I’ll get into it more, but the tl;dr is young couples should value flexibility as much as long-horizon economizing when making big-ticket commitments.

Let it be said: the 15-year mortgage is almost always the better financial choice, if you are a money-bot. You may get a slightly lower interest rate. You obviously pay much less interest over the life of the loan. I’m not here to argue with any of that, because it is all true.

And yet.

The monthly P&I payment on a 15-year mortgage is 50-60% higher than that on a 30-year mortgage (assuming an interest rate in the neighborhood of 4%). For a $200k mortgage, that’s a difference of about $500/month. And for many people, that 15-year window coincides with peak childbearing years.

In the last three years I have been on maternity leave twice, for a total of 22 unpaid weeks (thanks, America!). My husband suffered an injury at work that left him on workman’s comp for several months. Did you know that workman’s comp only pays 2/3 of your wages? I do now!

And dear god, daycare. I live in a relatively low COL part of the country, but I’m still spending nearly $2k/month so my children can go to the daycare with the big playground, good food, and nice teachers rather than the $1.2k/month daycare where they watch tv and bite each other.

But this is a happy story of budgeting gone right. Although our emergency fund is almost depleted, it got us through three work interruptions. I recently decreased my workload to a 30-hour week, because that is a choice that makes sense for our priorities right now. It would not have been possible, however, to weather the last three years and enjoy this work/life balance with quality daycare, had I signed that 15-year mortgage. Our budget works, but just barely. That ~$500/month commitment would have forced me to either work more hours or sacrifice daycare quality. It’s a choice I’m very glad not to make.
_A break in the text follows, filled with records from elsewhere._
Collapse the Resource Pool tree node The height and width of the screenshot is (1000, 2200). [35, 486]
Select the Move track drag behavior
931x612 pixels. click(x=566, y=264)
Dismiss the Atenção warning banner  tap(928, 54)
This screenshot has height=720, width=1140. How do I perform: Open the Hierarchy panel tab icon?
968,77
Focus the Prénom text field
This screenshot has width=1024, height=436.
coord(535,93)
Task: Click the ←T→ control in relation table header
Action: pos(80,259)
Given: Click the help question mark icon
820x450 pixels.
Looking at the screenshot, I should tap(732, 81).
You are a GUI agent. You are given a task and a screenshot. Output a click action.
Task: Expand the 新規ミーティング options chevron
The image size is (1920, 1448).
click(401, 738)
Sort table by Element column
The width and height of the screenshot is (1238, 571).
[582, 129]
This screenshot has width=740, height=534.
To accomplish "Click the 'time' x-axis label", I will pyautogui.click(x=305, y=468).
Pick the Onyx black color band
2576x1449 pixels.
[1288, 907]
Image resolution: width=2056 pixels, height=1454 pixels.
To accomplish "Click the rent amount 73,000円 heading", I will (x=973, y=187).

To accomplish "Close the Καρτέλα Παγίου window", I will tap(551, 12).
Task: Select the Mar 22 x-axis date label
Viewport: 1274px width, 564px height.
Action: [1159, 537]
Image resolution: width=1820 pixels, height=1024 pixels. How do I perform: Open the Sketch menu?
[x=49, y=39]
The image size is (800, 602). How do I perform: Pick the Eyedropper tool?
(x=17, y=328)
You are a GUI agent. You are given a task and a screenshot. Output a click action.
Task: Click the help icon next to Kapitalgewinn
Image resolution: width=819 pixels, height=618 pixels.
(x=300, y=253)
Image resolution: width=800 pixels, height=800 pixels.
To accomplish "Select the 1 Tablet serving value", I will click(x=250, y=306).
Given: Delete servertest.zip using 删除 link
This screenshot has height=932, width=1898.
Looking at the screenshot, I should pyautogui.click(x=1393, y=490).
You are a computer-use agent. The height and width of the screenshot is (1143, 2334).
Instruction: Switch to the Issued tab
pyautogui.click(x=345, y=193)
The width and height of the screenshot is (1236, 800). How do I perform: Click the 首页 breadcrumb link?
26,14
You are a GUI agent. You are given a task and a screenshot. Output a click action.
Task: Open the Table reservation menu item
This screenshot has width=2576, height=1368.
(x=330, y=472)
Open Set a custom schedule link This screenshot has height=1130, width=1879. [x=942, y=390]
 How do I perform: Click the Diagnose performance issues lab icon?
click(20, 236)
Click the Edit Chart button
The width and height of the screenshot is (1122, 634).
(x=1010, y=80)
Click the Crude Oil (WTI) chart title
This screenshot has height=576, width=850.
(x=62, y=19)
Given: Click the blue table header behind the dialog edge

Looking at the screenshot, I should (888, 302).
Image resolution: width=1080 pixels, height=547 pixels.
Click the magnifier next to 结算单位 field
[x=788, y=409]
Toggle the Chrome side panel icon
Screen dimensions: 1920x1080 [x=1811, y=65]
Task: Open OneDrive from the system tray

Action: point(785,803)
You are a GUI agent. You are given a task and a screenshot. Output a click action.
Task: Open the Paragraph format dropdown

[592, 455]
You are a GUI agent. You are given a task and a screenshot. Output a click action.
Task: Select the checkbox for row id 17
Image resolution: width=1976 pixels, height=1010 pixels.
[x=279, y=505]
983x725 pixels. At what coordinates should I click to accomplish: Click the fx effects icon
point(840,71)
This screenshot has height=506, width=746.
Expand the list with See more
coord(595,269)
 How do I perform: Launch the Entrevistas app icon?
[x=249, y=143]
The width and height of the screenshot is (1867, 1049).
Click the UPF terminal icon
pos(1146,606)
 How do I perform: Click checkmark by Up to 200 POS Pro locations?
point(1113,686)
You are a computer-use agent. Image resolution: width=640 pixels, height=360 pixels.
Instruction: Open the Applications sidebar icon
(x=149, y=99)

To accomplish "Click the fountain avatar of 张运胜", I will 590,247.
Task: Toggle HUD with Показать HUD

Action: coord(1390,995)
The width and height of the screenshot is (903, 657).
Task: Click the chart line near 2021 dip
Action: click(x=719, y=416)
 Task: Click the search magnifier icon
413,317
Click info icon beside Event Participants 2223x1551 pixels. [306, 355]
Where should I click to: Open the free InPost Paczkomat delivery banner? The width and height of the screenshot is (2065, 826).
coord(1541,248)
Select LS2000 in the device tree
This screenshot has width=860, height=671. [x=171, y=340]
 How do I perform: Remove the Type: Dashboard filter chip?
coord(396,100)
Before kids, I paid extra towards principle, such that my 30-year mortgage is now more like a 28-year mortgage. I intend to do the same once daycare is over and I can comfortably work more hours. It’s an option, but it’s voluntary, and can be dialed up or down in concert with life’s other demands.

As a late-20s DINK, I could have built a totally rational case for the 15-year mortgage. Mid-30s me is very glad I didn’t.

YMMV, obviously. However I see an awful lot of advice here that seems more enamoured with spreadsheet satisfaction than the vagarities of life. Some of y’all may appreciate the lived counterpoint.